* GIVEN PASSAGE
[start]

My Shrub’s Dead, Right?January 18, 2011
Wondering how to tell if your plant is dead?
(original post from January 18, 2011)
There’s nothing like a defoliated evergreen in January to make our gardens look especially awful. Quite frequently evergreens are selected specifically because they add winter interest to the garden. So, when they decide to follow the lead of their deciduous cousins and go naked for the winter, our gardens become particularly unappealing. And, sadly, many a new gardener wonders what in the world they did wrong and how in the world they’ll afford to replace all those dead twiggy things throughout their beds.
I’m here to give you hope & ways to determine if your plant is actually alive and what to do when to reinvigorate it.
When we had an early November freeze in Seattle, client calls and emails began rolling in desperate for help understanding why their gardens were dying when we had selected plants that typically do just fine in really cold weather.

[end]

* Item position entries
[start]

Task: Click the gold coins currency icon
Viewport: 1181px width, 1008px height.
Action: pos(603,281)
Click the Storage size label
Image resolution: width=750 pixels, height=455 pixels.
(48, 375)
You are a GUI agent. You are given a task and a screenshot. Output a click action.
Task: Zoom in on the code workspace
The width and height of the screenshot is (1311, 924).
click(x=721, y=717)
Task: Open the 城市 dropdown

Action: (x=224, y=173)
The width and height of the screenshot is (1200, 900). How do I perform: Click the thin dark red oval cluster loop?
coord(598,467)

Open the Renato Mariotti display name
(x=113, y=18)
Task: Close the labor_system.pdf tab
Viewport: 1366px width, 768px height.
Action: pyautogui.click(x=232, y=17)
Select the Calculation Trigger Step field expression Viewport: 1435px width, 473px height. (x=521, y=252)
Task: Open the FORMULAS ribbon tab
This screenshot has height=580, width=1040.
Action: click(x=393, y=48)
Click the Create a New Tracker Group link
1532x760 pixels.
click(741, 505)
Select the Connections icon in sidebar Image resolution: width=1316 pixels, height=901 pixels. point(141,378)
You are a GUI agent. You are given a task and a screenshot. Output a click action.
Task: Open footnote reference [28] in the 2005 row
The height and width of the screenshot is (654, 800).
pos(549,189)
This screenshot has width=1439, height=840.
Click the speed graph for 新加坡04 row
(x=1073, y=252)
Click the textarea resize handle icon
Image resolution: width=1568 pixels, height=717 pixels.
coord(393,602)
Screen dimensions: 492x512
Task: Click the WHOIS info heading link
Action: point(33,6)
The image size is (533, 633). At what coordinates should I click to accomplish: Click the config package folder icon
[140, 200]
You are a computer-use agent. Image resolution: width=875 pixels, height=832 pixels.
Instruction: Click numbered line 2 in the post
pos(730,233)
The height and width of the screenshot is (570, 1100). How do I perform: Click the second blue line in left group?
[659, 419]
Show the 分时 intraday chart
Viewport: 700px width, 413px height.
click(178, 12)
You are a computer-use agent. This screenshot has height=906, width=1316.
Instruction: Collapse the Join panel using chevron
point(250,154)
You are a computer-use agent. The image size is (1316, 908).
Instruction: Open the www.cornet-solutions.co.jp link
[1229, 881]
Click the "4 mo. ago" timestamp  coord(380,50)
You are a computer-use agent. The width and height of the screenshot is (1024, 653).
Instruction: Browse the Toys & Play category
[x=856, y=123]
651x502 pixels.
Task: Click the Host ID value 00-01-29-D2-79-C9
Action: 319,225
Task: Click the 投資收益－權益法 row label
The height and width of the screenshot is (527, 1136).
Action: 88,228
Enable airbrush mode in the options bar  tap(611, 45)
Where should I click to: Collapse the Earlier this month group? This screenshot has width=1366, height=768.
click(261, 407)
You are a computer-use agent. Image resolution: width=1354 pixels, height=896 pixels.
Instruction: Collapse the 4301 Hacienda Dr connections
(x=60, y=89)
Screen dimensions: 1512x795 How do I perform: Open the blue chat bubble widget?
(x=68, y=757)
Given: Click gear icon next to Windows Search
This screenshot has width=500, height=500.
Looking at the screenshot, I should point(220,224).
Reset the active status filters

[end]

* EXERCISE 1
Print the section of the shrub post that begins with the words containing "(original post from" and ends with "throughout their beds.".
* EXERCISE 2
Please decide whether each statement agrees with the shrub post, giving yes or no and quoting the words that settle it: (a) The early November freeze took place in Seattle. (b) Evergreens are rarely chosen for their winter interest. (c) The original post dates from January 18, 2011.
The material has no connection to the shrub post.

* WRITTEN ANSWER 1
(original post from January 18, 2011)
There’s nothing like a defoliated evergreen in January to make our gardens look especially awful. Quite frequently evergreens are selected specifically because they add winter interest to the garden. So, when they decide to follow the lead of their deciduous cousins and go naked for the winter, our gardens become particularly unappealing. And, sadly, many a new gardener wonders what in the world they did wrong and how in the world they’ll afford to replace all those dead twiggy things throughout their beds.

* WRITTEN ANSWER 2
(a) Yes: "When we had an early November freeze in Seattle"
(b) No: "Quite frequently evergreens are selected specifically because they add winter interest to the garden."
(c) Yes: "(original post from January 18, 2011)"